== Brief ==
Please copy out each line of the entries in which "this" appears.

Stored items
__________

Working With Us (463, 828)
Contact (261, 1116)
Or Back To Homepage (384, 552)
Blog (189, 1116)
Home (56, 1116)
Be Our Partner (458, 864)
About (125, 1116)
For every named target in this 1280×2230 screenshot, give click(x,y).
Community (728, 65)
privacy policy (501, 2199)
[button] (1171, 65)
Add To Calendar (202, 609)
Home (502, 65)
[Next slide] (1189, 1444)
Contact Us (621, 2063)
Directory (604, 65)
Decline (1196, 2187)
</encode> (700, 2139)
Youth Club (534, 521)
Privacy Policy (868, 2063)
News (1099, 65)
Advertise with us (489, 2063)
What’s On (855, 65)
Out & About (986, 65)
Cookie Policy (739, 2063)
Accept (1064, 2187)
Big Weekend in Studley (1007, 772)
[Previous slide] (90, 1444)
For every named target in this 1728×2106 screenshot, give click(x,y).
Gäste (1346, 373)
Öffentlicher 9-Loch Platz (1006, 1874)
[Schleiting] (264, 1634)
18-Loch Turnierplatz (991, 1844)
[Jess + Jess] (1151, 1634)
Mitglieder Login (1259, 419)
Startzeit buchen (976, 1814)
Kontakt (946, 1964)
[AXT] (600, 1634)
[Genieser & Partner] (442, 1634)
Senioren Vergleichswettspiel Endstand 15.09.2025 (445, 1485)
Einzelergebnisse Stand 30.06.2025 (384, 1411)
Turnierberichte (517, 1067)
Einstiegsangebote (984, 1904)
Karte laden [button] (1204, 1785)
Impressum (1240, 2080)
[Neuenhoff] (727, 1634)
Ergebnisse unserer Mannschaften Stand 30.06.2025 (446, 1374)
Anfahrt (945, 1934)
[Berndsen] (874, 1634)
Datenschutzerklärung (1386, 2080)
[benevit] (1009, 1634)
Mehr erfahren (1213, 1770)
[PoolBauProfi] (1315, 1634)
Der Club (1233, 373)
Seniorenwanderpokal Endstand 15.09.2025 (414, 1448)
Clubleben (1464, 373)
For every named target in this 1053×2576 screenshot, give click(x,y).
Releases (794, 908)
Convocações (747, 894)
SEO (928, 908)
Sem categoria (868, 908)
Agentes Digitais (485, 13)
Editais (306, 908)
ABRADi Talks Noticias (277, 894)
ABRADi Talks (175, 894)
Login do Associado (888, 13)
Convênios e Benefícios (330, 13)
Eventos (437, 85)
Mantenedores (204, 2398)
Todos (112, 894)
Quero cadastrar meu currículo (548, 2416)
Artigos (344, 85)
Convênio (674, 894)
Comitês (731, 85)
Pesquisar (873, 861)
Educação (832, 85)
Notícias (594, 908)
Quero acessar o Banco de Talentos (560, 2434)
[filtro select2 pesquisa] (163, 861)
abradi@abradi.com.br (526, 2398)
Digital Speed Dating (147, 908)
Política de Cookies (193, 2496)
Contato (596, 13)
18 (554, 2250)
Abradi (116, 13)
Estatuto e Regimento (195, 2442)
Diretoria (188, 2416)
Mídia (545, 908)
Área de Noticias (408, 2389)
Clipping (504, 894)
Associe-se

__________

== Task response ==
For every named target in this 1280×2230 screenshot, give click(x,y).
For every named target in this 1728×2106 screenshot, give click(x,y).
For every named target in this 1053×2576 screenshot, give click(x,y).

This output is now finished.